TASK STATEMENT - Of the entries below, return only those lines from the line with "Given: Click the down arrow stack trace icon" to the line with "The width and height of the screenshot is (720, 1029).", exactly, both included.

SUPPLIED MATERIAL -
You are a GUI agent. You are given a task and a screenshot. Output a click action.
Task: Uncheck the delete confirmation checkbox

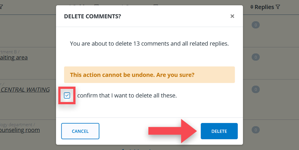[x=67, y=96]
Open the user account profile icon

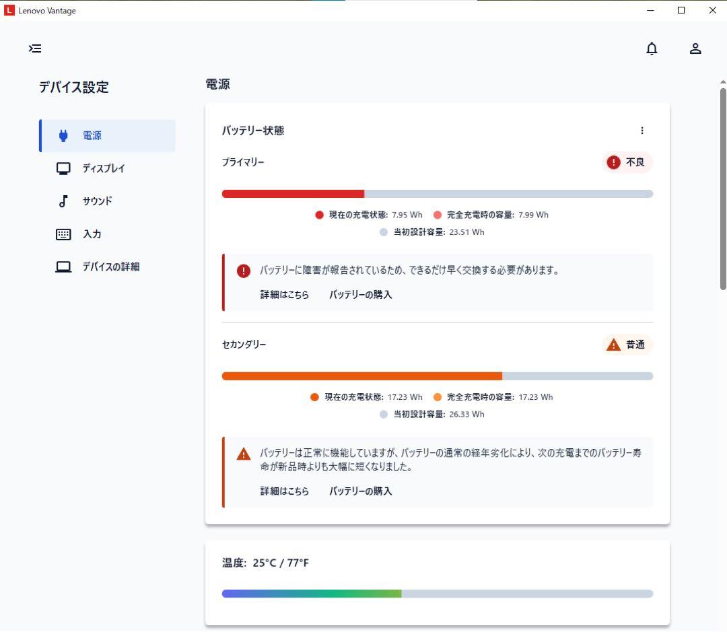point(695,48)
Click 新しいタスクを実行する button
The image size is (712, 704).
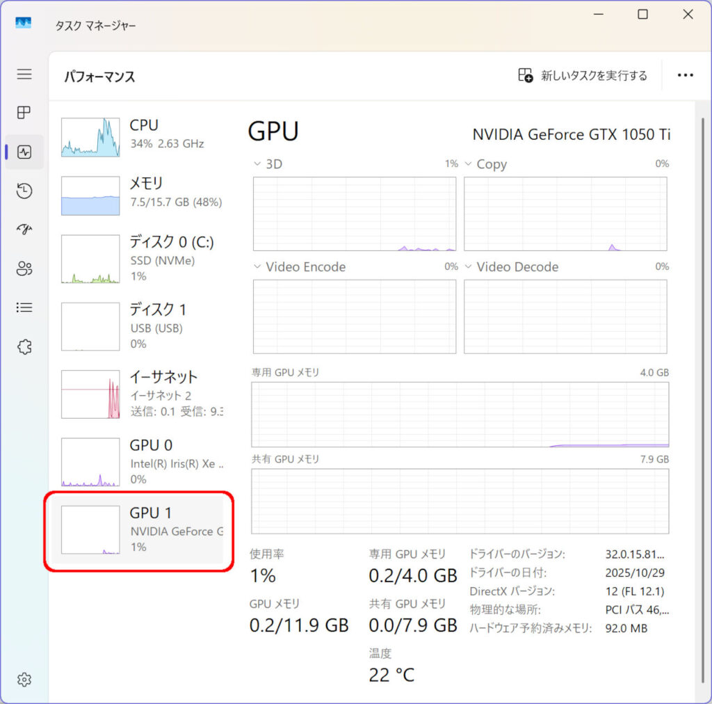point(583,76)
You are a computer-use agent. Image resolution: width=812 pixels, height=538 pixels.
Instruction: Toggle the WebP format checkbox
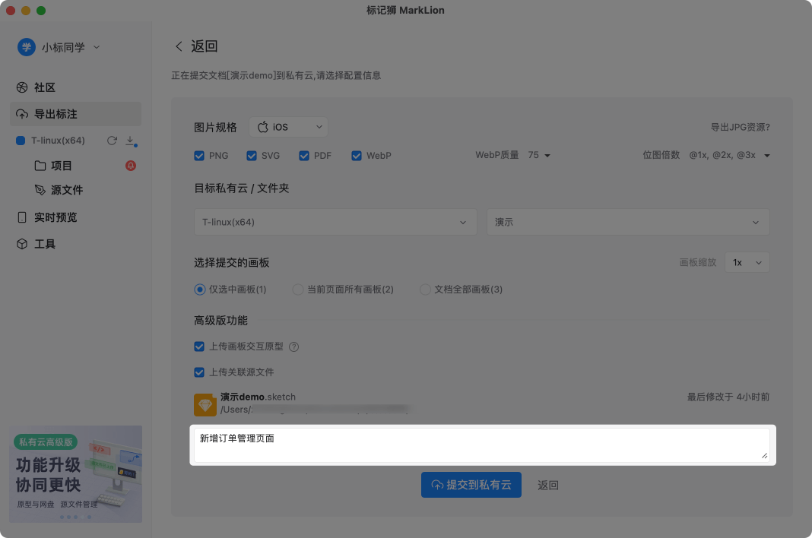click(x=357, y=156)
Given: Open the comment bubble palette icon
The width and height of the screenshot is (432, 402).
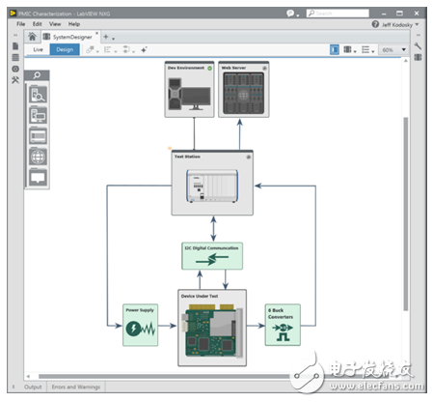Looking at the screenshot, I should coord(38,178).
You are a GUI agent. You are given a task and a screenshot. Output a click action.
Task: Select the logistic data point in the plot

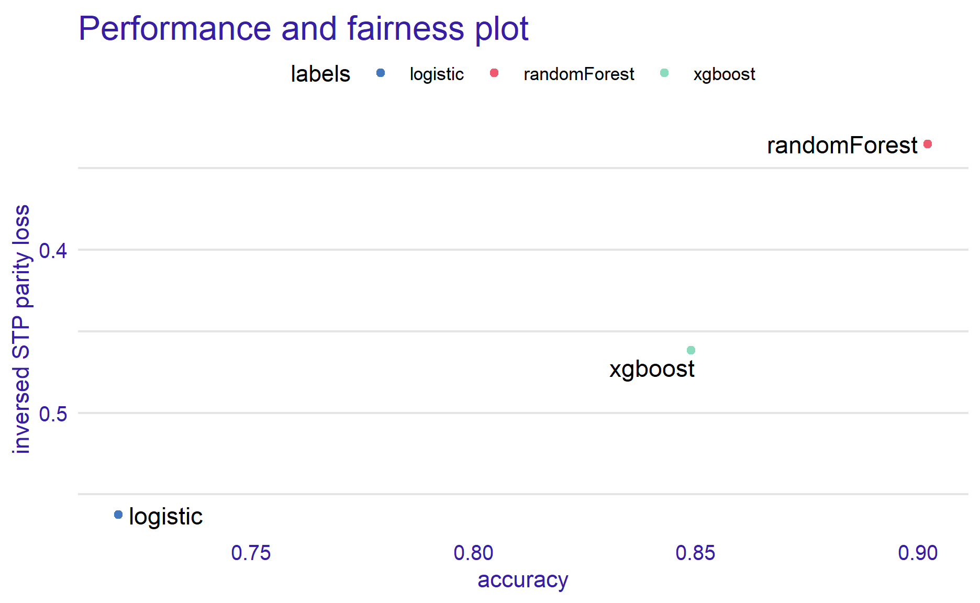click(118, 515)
...
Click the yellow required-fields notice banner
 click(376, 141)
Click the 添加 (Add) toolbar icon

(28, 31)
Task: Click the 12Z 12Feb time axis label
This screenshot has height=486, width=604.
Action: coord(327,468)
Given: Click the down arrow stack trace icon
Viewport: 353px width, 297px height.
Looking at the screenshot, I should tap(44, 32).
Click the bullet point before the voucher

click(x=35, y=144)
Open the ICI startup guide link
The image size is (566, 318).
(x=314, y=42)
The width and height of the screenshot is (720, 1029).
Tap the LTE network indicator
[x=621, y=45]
--
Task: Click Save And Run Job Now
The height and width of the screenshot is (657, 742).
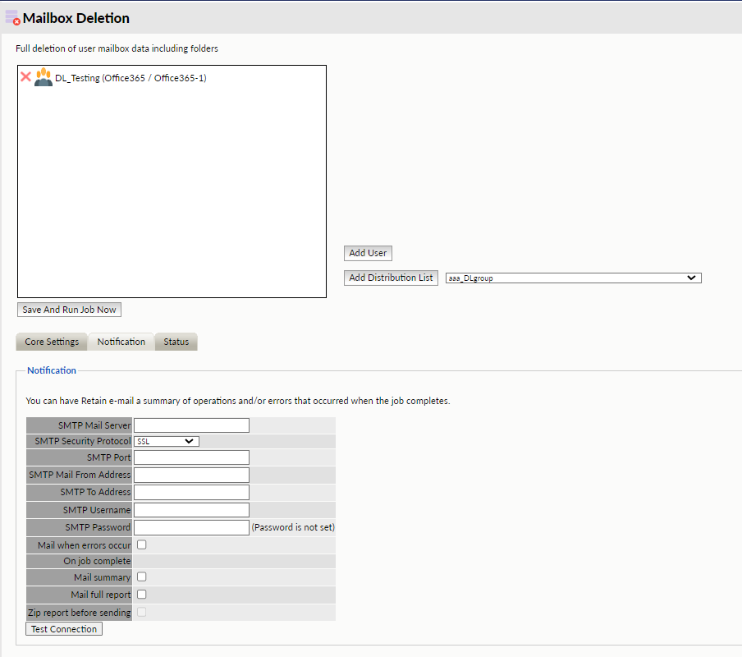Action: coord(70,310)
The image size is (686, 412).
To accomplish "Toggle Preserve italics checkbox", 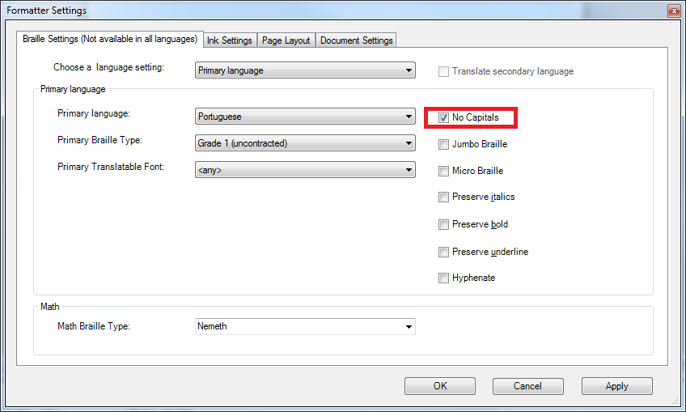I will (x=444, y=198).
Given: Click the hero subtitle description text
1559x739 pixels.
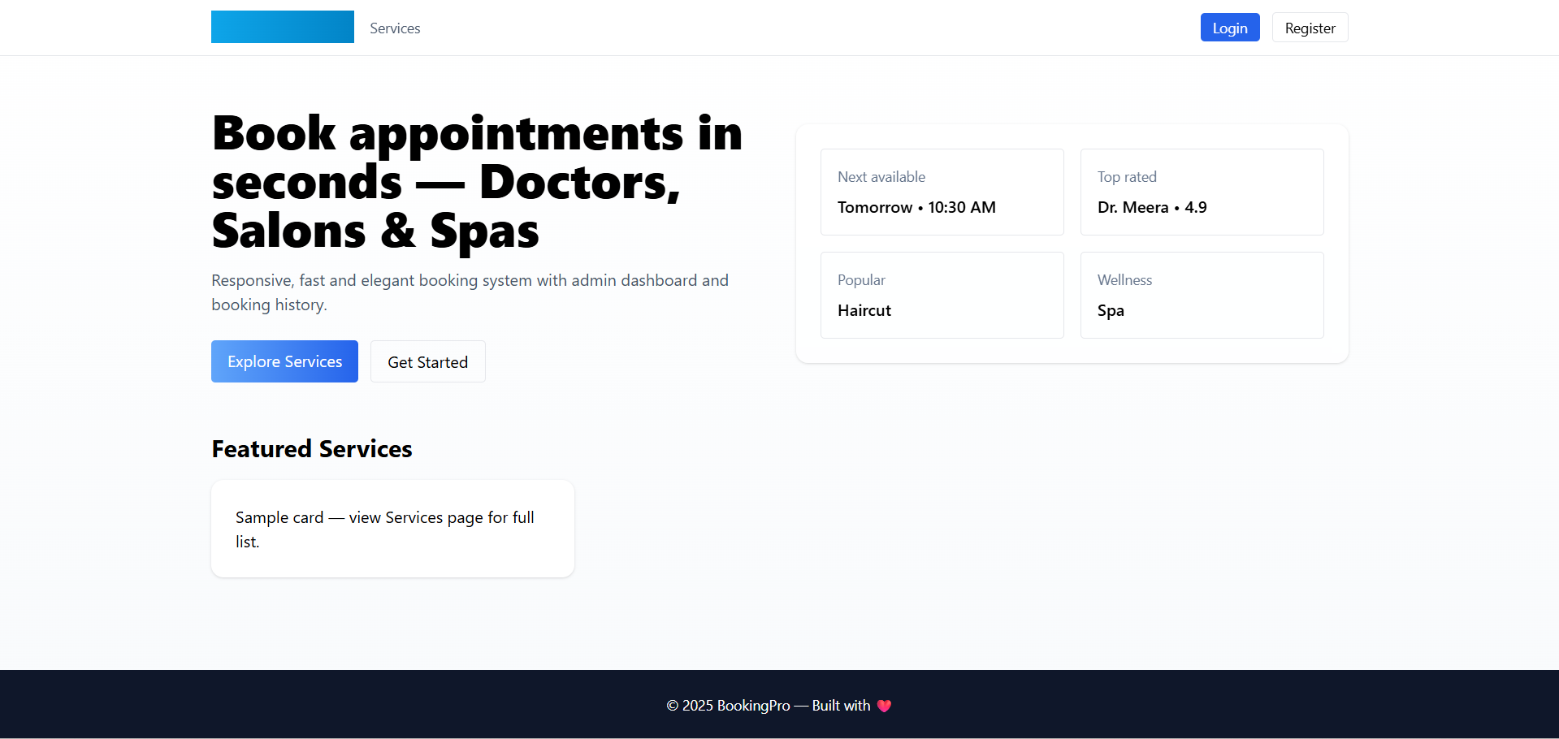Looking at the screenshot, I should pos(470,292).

TASK RESPONSE -
Given: Click the down arrow stack trace icon
Viewport: 353px width, 297px height.
Looking at the screenshot, I should tap(44, 32).
Click the bullet point before the voucher

click(x=35, y=144)
Open the ICI startup guide link
The image size is (566, 318).
(x=314, y=42)
The width and height of the screenshot is (720, 1029).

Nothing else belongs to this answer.